2004 Leitrim Senior Football Championship

Tournament details
- County: Leitrim
- Year: 2004

Winners
- Champions: Annaduff (2nd win)

Promotion/Relegation
- Relegated team(s): Aughnasheelin

= 2004 Leitrim Senior Football Championship =

This is a round-up of the 2004 Leitrim Senior Football Championship. Annaduff claimed their first title in 76 years after a narrow win over another Southern side, Gortlettragh, in the final. They had dethroned St. Mary's of Carrick previously in the semi-final.

==Group stages==
The Championship was contested by 20 teams, divided into four groups of five. The top two sides in each group advanced to the quarter-finals.

--- Raw records ---
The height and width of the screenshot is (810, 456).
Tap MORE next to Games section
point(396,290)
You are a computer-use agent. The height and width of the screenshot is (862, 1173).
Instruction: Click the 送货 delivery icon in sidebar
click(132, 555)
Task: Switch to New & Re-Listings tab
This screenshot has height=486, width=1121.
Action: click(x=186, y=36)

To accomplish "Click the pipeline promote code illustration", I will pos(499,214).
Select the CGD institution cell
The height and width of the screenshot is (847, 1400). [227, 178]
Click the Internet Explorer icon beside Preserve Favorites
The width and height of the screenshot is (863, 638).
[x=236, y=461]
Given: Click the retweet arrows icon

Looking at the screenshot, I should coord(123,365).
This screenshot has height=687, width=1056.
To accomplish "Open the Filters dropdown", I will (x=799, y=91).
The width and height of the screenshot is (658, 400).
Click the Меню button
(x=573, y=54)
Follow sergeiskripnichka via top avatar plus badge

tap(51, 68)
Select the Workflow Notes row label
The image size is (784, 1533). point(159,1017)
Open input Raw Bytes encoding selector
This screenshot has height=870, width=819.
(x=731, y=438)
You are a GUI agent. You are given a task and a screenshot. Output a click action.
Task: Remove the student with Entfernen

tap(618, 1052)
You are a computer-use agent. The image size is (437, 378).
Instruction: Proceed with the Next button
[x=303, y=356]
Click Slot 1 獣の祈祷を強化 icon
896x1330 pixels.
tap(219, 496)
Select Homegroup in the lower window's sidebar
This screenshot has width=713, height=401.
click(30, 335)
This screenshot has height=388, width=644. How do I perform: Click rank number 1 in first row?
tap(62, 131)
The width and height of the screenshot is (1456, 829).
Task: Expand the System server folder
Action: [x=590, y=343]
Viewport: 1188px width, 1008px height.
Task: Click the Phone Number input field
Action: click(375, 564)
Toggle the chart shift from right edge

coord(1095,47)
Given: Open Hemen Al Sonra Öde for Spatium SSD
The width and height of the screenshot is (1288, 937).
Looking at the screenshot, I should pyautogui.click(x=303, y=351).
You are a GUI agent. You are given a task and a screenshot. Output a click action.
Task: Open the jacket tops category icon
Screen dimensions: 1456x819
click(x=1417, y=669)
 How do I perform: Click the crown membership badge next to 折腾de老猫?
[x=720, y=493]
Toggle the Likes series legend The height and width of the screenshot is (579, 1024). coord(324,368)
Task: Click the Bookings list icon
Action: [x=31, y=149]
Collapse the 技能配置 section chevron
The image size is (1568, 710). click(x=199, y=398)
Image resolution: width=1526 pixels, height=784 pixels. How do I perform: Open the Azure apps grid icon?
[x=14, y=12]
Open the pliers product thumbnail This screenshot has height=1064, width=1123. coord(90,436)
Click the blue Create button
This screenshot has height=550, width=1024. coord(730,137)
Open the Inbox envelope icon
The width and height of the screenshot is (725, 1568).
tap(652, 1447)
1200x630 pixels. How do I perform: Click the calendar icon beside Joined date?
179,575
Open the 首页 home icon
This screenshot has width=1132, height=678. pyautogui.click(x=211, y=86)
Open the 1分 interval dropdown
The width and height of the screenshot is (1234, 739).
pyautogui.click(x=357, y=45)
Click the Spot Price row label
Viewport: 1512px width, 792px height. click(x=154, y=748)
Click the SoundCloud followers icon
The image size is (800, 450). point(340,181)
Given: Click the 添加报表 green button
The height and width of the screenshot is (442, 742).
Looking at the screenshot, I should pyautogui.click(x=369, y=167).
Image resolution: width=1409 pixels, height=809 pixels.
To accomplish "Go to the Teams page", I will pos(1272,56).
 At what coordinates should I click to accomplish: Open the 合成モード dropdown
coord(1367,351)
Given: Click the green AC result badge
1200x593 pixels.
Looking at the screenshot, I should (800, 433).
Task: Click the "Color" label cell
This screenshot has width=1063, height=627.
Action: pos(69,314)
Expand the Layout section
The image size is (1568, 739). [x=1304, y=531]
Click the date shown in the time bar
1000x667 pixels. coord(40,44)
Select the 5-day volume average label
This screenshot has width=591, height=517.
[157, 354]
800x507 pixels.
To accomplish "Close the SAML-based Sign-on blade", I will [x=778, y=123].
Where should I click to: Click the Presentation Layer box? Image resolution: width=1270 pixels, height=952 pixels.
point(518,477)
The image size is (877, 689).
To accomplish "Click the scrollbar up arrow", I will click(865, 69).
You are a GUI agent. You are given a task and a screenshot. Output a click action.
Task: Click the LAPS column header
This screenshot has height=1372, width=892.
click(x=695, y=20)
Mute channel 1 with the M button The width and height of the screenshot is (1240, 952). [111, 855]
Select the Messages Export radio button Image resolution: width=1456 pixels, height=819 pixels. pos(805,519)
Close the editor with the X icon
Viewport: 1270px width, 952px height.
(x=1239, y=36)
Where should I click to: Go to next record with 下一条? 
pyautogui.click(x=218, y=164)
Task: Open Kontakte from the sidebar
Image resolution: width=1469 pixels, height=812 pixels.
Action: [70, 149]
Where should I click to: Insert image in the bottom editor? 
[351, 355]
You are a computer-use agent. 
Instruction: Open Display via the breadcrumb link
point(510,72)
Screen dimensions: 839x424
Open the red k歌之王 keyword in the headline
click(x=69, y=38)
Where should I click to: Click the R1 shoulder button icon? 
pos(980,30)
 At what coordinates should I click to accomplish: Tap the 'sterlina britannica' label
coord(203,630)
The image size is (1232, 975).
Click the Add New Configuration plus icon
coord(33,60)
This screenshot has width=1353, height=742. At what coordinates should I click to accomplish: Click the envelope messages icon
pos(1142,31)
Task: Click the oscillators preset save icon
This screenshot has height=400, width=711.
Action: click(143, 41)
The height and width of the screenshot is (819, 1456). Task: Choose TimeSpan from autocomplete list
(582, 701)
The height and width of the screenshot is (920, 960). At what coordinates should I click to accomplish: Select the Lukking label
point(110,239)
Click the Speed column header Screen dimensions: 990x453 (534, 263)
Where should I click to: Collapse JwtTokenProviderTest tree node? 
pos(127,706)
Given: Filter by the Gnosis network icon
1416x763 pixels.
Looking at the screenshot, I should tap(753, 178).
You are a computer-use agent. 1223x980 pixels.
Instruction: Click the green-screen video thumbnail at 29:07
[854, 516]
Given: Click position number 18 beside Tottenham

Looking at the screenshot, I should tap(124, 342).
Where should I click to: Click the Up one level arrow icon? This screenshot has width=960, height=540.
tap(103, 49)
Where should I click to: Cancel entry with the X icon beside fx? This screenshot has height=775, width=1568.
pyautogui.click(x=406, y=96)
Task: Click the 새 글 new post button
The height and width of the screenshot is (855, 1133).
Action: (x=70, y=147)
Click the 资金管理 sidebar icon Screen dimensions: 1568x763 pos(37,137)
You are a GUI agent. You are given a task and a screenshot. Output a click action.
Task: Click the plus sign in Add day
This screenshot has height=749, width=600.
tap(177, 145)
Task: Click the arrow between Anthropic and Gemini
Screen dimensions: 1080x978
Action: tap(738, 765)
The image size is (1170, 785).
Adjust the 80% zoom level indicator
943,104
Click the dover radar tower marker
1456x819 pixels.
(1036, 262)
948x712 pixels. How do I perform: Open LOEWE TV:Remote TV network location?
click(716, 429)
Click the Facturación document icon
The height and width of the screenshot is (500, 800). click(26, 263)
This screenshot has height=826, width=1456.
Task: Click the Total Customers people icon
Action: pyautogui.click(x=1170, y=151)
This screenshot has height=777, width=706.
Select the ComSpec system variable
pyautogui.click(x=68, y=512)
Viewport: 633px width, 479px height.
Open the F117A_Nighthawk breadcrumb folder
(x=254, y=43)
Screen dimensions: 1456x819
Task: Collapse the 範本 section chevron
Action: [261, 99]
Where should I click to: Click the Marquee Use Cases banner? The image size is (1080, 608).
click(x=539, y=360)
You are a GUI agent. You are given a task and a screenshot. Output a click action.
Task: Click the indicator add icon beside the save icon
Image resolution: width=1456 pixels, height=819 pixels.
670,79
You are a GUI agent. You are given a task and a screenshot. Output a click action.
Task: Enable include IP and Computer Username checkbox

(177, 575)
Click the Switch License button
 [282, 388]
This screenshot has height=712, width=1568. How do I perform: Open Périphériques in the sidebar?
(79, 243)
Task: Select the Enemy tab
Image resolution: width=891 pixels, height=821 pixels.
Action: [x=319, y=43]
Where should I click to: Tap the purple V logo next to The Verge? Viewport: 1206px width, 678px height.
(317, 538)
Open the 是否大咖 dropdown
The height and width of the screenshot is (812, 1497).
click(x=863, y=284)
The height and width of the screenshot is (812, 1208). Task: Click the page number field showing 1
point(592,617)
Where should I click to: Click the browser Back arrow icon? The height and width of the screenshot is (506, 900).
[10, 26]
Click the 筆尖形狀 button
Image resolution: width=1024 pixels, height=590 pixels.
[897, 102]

--- Required task 1 ---
Name every club that appears in the text about the 2004 Leitrim Senior Football Championship.
--- Required task 2 ---
Rewrite everything from "Tournament details" down to "in the semi-final." in the championship text, changing "narrow" to "comfortable".
--- Required task 3 ---
Does each statement below agree with the championship text? (a) Twenty teams took part in the Championship. (b) The top three sides in each group went through to the quarter-finals. (c) Annaduff beat St. Mary's of Carrick in the final.

--- Complete answer 1 ---
Annaduff, Aughnasheelin, Gortlettragh, St. Mary's of Carrick

--- Complete answer 2 ---
Tournament details
- County: Leitrim
- Year: 2004

Winners
- Champions: Annaduff (2nd win)

Promotion/Relegation
- Relegated team(s): Aughnasheelin

= 2004 Leitrim Senior Football Championship =

This is a round-up of the 2004 Leitrim Senior Football Championship. Annaduff claimed their first title in 76 years after a comfortable win over another Southern side, Gortlettragh, in the final. They had dethroned St. Mary's of Carrick previously in the semi-final.

--- Complete answer 3 ---
(a) Yes: "The Championship was contested by 20 teams"
(b) No: "The top two sides in each group advanced to the quarter-finals."
(c) No: "They had dethroned St. Mary's of Carrick previously in the semi-final."